FIGURE 7.

p50-deficient mice display impaired inflammation resolution and diminished COX-2 expression following RvD1 treatment. WT C57BL/6 mice were i.v. administered LPS (1 μg/ml) for 6, 12, 24, 48, and 72 h or the equivalent volume of sterile 0.9% saline as the control group. Lung tissue samples were collected after LPS administration for morphological evaluations, Western blot analyses, and ELISAs. (A) COX-2 protein expression was assessed via Western blot and analyzed via densitometry. Values were compared with β-actin expression. (B–E) Both WT and p50 KO mice were i.v. administered LPS (3 mg/kg) for 24 h, followed by the administration of RvD1 (5 μg/kg) or vehicle for an additional 24 h. After stimulation, right lungs were harvested. (B) The expression of COX-2 and p50 was determined via Western blot. (C) Representative photomicrographs of pulmonary histology, as shown by H&E staining. Original magnification, ×100 (inset, ×400).
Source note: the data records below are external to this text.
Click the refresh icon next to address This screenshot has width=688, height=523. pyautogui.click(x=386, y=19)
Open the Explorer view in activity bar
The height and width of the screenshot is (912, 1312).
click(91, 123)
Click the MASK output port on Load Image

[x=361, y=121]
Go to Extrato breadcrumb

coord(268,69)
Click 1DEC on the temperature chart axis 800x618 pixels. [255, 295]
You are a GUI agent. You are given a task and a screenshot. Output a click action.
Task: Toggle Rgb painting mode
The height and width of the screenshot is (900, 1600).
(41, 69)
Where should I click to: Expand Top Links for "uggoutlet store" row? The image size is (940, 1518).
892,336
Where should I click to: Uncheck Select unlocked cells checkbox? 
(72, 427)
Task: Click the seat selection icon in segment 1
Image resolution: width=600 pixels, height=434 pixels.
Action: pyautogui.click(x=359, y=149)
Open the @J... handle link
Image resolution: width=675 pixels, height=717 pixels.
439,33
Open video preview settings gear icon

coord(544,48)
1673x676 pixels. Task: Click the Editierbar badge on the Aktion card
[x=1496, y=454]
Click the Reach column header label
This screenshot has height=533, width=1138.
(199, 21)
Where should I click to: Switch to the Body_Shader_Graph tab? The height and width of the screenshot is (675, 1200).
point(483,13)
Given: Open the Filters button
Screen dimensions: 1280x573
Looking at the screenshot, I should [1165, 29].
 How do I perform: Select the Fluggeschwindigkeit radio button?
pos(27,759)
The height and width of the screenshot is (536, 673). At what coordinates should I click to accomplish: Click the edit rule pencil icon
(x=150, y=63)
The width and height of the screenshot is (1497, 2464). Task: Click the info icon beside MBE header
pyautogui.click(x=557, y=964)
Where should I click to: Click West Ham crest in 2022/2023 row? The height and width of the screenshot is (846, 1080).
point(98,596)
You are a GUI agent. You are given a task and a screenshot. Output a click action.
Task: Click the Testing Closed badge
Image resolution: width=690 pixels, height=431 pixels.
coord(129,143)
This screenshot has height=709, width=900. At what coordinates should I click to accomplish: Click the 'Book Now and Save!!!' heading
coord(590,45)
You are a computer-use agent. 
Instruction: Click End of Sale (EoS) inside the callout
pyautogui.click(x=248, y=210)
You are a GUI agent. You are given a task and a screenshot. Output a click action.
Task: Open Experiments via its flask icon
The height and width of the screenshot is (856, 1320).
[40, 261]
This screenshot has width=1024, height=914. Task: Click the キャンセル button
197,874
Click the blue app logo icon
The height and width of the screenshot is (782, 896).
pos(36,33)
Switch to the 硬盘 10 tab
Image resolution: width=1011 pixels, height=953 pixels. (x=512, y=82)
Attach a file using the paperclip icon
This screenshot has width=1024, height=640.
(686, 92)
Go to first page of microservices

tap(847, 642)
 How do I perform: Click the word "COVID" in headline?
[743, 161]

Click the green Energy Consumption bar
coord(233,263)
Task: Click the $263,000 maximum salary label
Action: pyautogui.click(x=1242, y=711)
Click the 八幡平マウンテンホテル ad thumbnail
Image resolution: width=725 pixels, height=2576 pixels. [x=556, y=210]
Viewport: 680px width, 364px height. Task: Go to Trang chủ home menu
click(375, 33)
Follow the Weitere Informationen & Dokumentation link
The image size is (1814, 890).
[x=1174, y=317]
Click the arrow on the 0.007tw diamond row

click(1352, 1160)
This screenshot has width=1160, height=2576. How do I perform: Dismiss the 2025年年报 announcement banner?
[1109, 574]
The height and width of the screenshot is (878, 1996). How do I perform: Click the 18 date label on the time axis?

Black arrows indicate LPS-induced thickening of the alveolar walls and red arrows show neutrophil infiltration. (D and E) The concentrations of PGE₂ and PGD₂ in homogenized lung tissue were measured via ELISA. Data are shown as mean ± SEM, n = 5–6 mice per treatment per group, and are representative of at least three independent experiments. *p < 0.05, **p < 0.01, ***p < 0.001, ****p < 0.0001.